3. Not Switching (like at all)
I don’t know whether it was just a crazy overreaction to the failures of the trap or if it was just Memphis giving up after San Antonio brushed off their final run late in the third, but for whatever reason the Grizzlies just stopped switching. Memphis’ big stayed glued to the screener whether the ball handler’s defender was properly screened or not. What ended up happening was the San Antonio ball handler would just run free, wrecking havoc in the paint or pulling up wide open, while Gasol or Davis would stubbornly cling to the stationary screener.
You can see a bit of this in the pick and roll clips, Memphis’ defense was just not on the same page. In transition they would lose their man and then switch onto the wrong guy, this is why Matt Bonner was so open on most of his three point attempts. The usually astute Gasol would call for a switch at the wrong time, the dutiful Grizzlies would follow his orders, and this would usually result in an open three or a layup for the Spurs.
This play serves as a nice microcosm for Memphis’ communication problems, as Arthur loses Bonner in transition and then fails to get back to him in time because Gasol tells him to switch prematurely on a screen.
Now that we know what went wrong, the question now becomes can it be fixed. Memphis has been battling their spacing issues going on three years now so that probably won’t be solved by Tuesday but there are some adjustments they can make.
As stated before, putting Pondexter into the starting lineup eliminates some of the most costly spacing issues and could help free up Zach Randolph.

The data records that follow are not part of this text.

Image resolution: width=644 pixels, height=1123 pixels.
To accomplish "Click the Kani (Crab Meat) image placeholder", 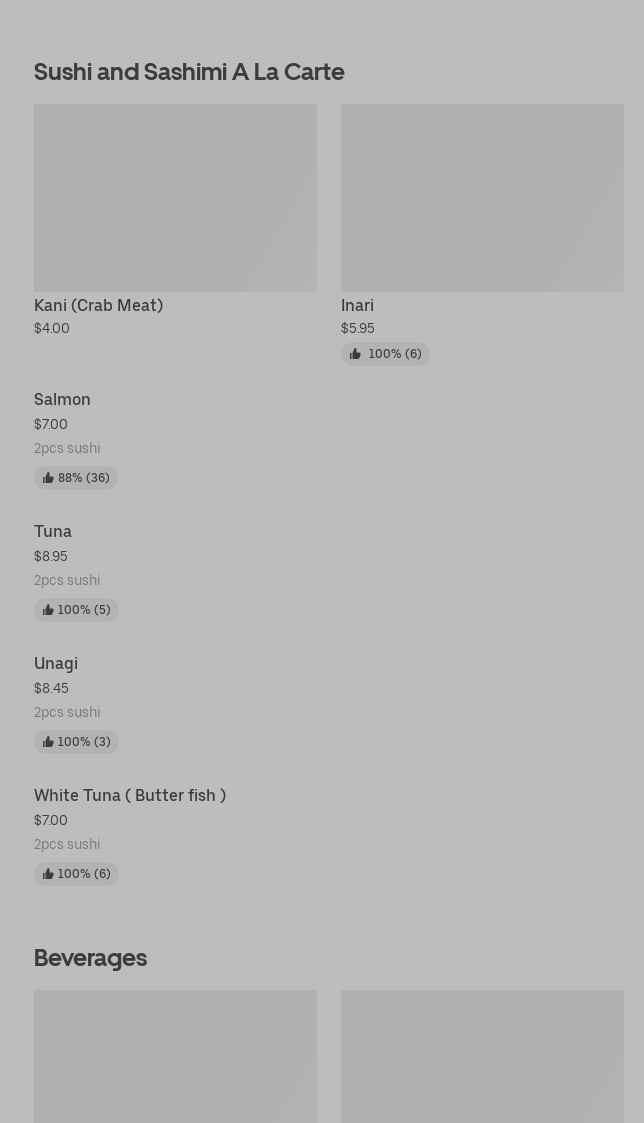I will point(175,197).
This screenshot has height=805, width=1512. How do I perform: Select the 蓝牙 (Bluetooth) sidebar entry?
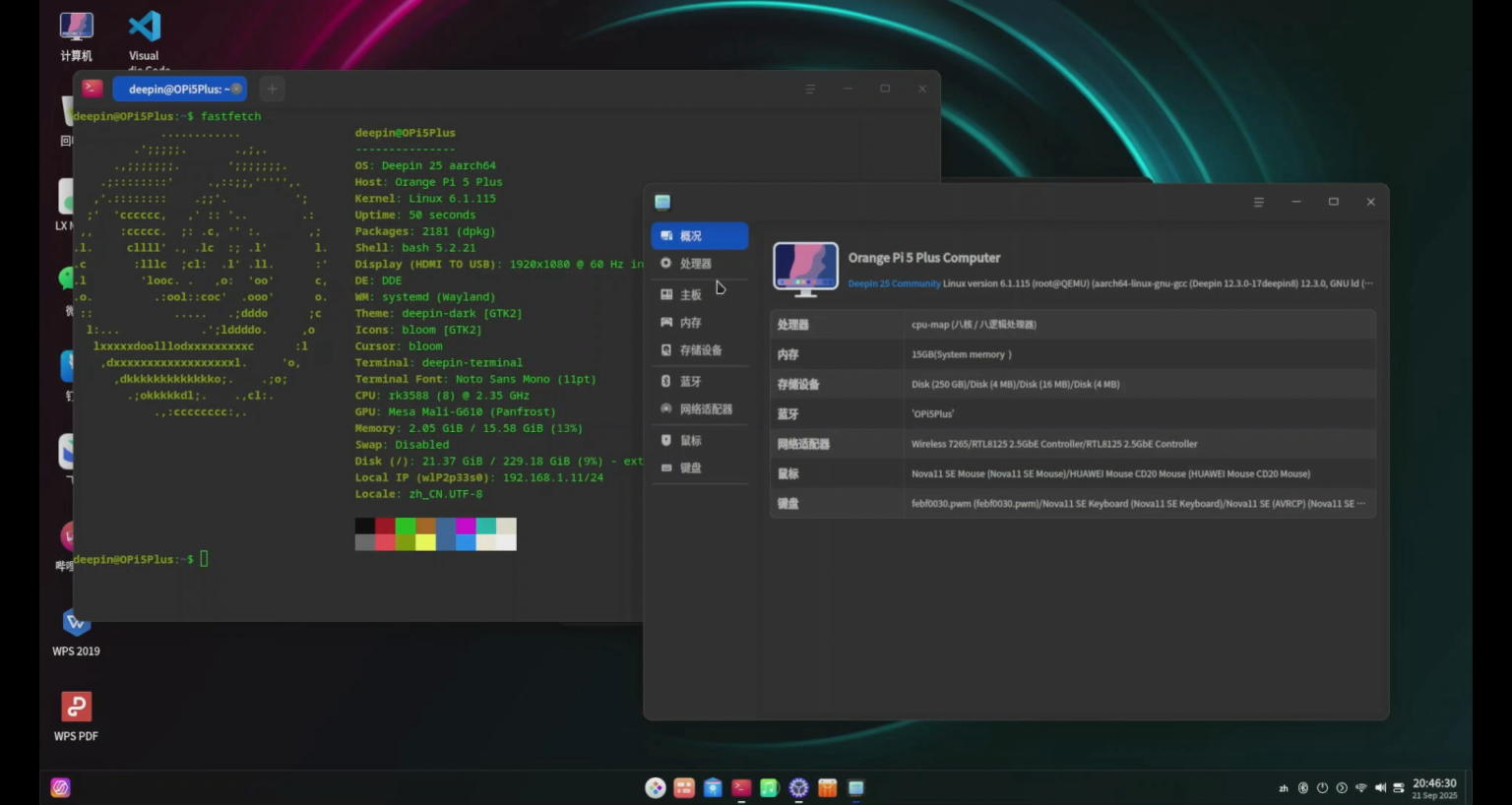[x=690, y=382]
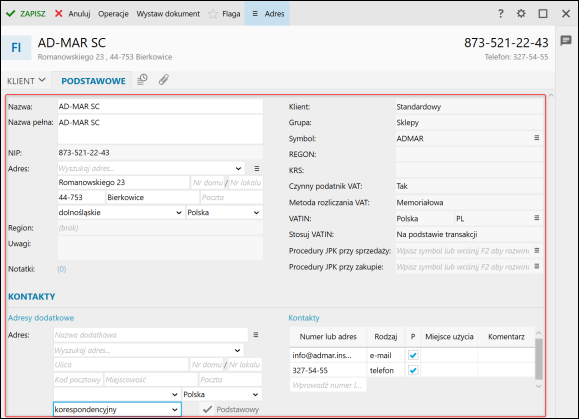
Task: Click the Uwagi text field
Action: coord(160,248)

It was no coincidence that Memphis’ biggest run came when Pondexter was on the floor, draining threes and giving the bigs room to breathe.

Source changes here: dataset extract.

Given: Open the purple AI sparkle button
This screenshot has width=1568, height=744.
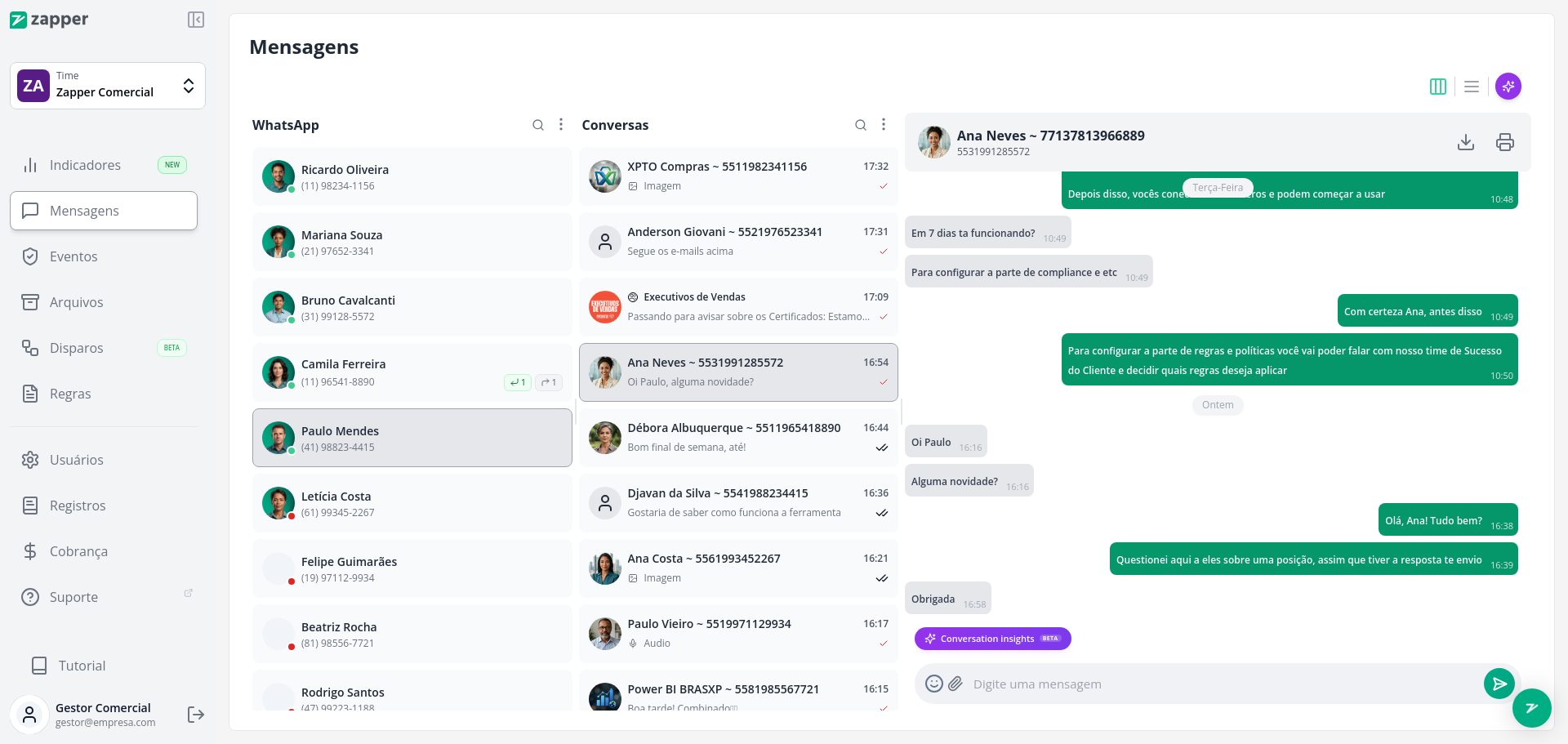Looking at the screenshot, I should [x=1508, y=87].
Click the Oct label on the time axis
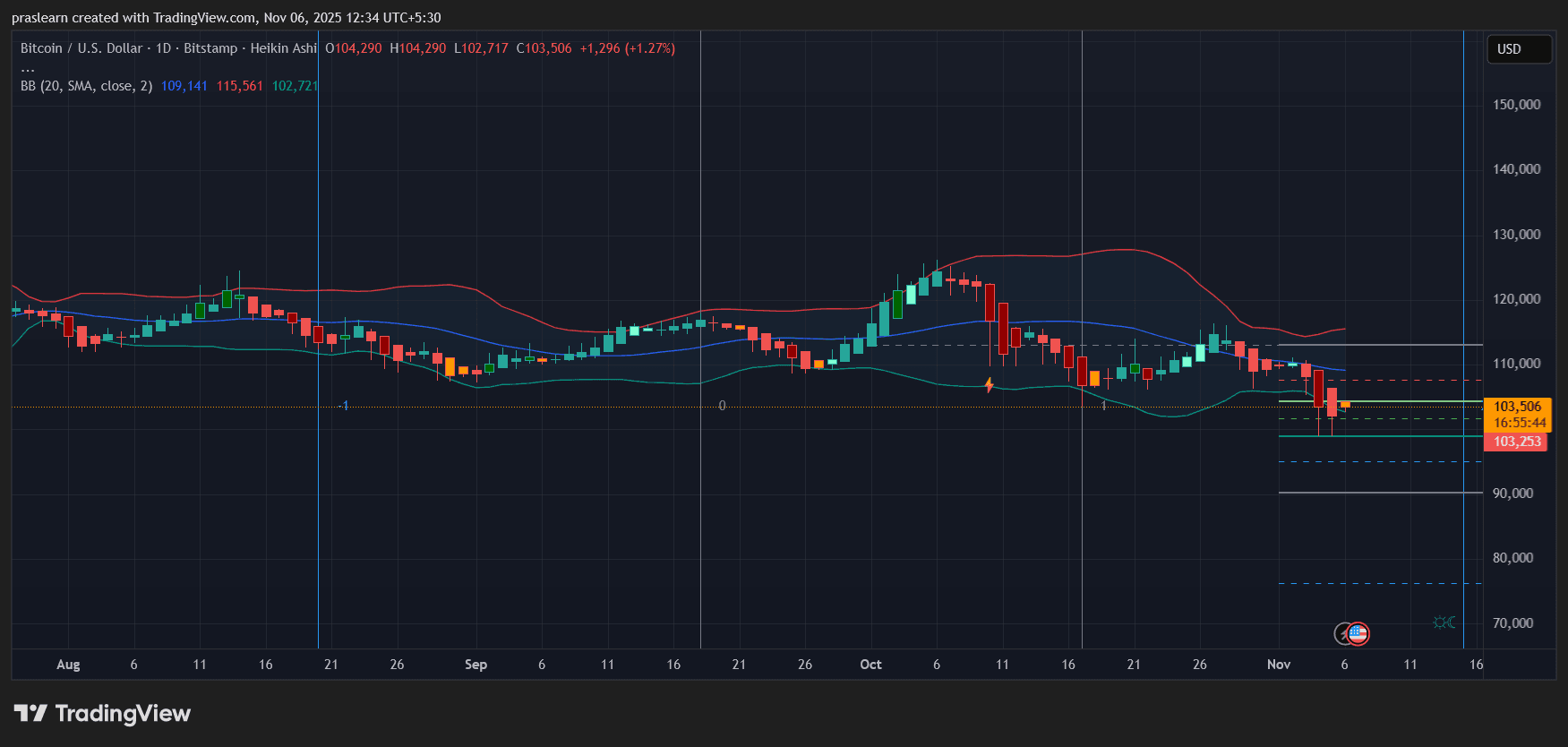The width and height of the screenshot is (1568, 747). [x=870, y=665]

Memphis has no where to go but up when it comes to beating fronts and Zach Randolph especially will likely not have another game this poor in the series. History tells us that Matt Bonner is unlikely to win his matchup with ZBo again.
Stopping Tony Parker is something that Memphis (and really not many teams) may just be unable to do but scrapping their ill-advised trapping scheme and shoring up some of their communication problems will probably help. In the end this is only game one and Memphis still has time to make the proper adjustments, but they better do them quickly because the Spurs are not known to give up a stranglehold on a series once they have one.